- What to produce
Before copying, set the images aside; then transcribe every entry below exactly.

- Supplied data

· · · ·

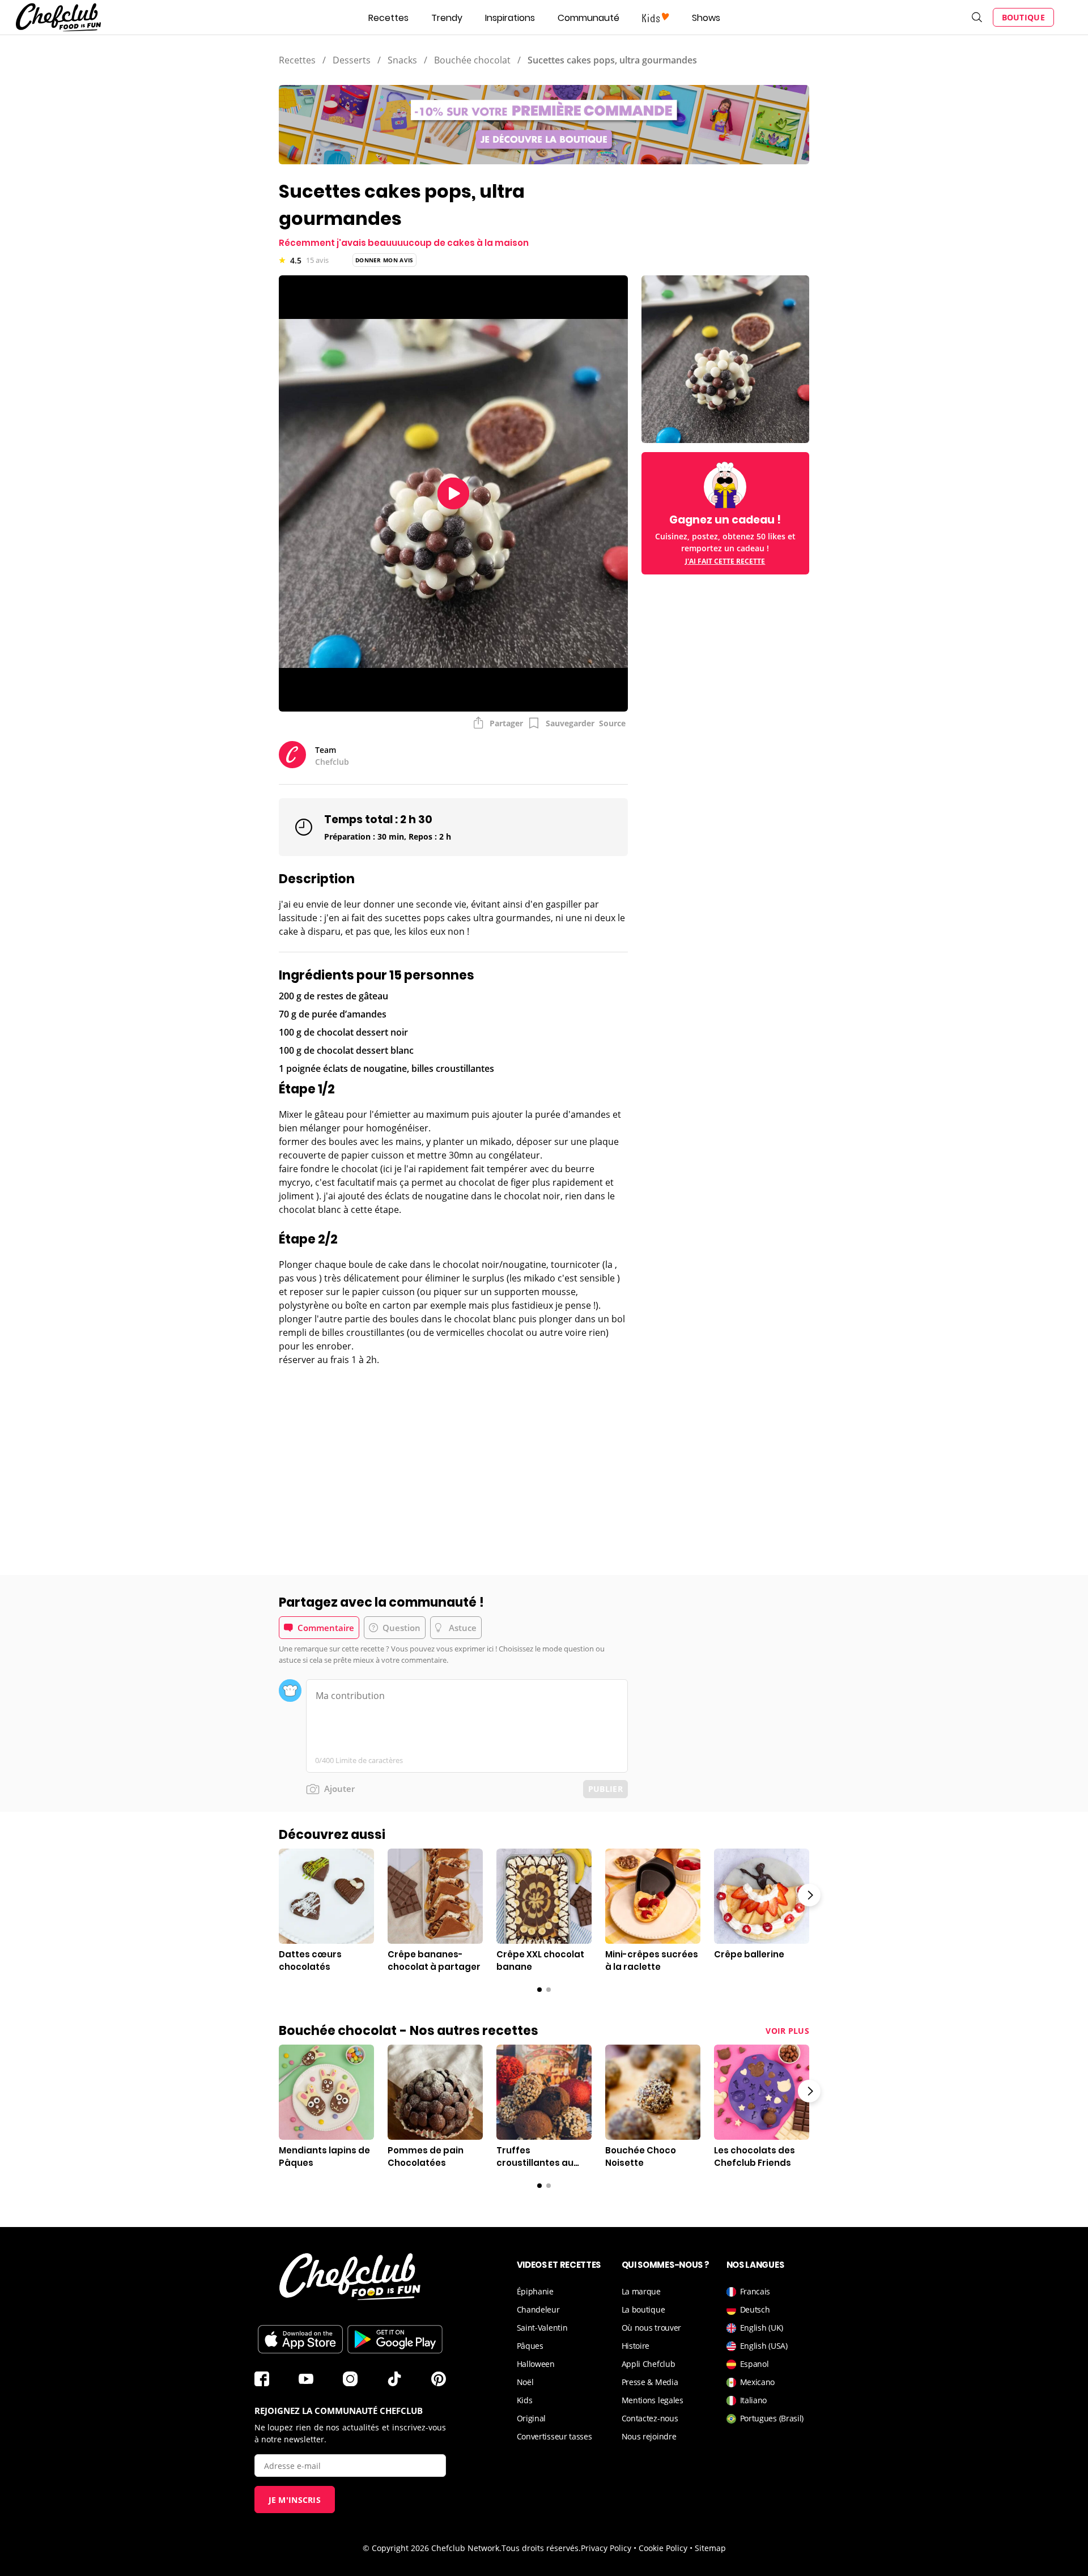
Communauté (588, 17)
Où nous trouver (652, 2327)
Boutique (1023, 17)
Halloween (536, 2363)
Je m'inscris (295, 2499)
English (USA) (764, 2345)
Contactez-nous (650, 2418)
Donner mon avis (384, 260)
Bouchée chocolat (472, 60)
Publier (605, 1788)
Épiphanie (535, 2291)
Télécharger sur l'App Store (300, 2339)
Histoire (636, 2345)
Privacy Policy (606, 2548)
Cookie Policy (663, 2548)
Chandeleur (538, 2309)
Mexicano (757, 2382)
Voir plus (787, 2030)
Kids (525, 2400)
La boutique (643, 2309)
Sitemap (710, 2548)
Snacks (402, 60)
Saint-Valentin (542, 2327)
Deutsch (755, 2309)
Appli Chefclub (648, 2363)
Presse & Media (650, 2382)
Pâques (530, 2345)
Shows (706, 17)
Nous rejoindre (649, 2436)
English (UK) (761, 2327)
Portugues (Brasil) (772, 2418)
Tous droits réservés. (541, 2548)
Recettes (388, 17)
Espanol (754, 2363)
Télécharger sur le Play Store (395, 2339)
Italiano (753, 2400)
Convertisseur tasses (554, 2436)
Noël (525, 2382)
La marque (641, 2291)
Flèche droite (809, 1895)
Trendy (446, 17)
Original (531, 2418)
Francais (755, 2291)
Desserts (352, 60)
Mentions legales (652, 2400)
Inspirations (510, 17)
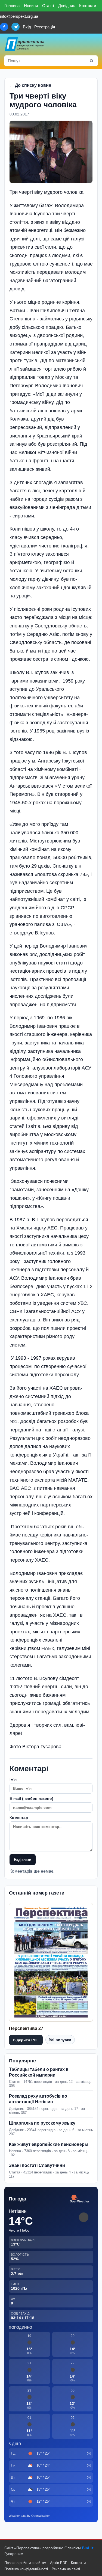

· · · ·

- Expected answer
Communauté (588, 17)
Où nous trouver (652, 2327)
Boutique (1023, 17)
Halloween (536, 2363)
Je m'inscris (295, 2499)
English (USA) (764, 2345)
Contactez-nous (650, 2418)
Donner mon avis (384, 260)
Bouchée chocolat (472, 60)
Publier (605, 1788)
Épiphanie (535, 2291)
Télécharger sur l'App Store (300, 2339)
Histoire (636, 2345)
Privacy Policy (606, 2548)
Cookie Policy (663, 2548)
Chandeleur (538, 2309)
Mexicano (757, 2382)
Voir plus (787, 2030)
Kids (525, 2400)
La boutique (643, 2309)
Sitemap (710, 2548)
Snacks (402, 60)
Saint-Valentin (542, 2327)
Deutsch (755, 2309)
Appli Chefclub (648, 2363)
Presse & Media (650, 2382)
Pâques (530, 2345)
Shows (706, 17)
Nous rejoindre (649, 2436)
English (UK) (761, 2327)
Portugues (Brasil) (772, 2418)
Tous droits réservés. (541, 2548)
Recettes (388, 17)
Espanol (754, 2363)
Télécharger sur le Play Store (395, 2339)
Italiano (753, 2400)
Convertisseur tasses (554, 2436)
Noël (525, 2382)
La marque (641, 2291)
Flèche droite (809, 1895)
Trendy (446, 17)
Original (531, 2418)
Francais (755, 2291)
Desserts (352, 60)
Mentions legales (652, 2400)
Inspirations (510, 17)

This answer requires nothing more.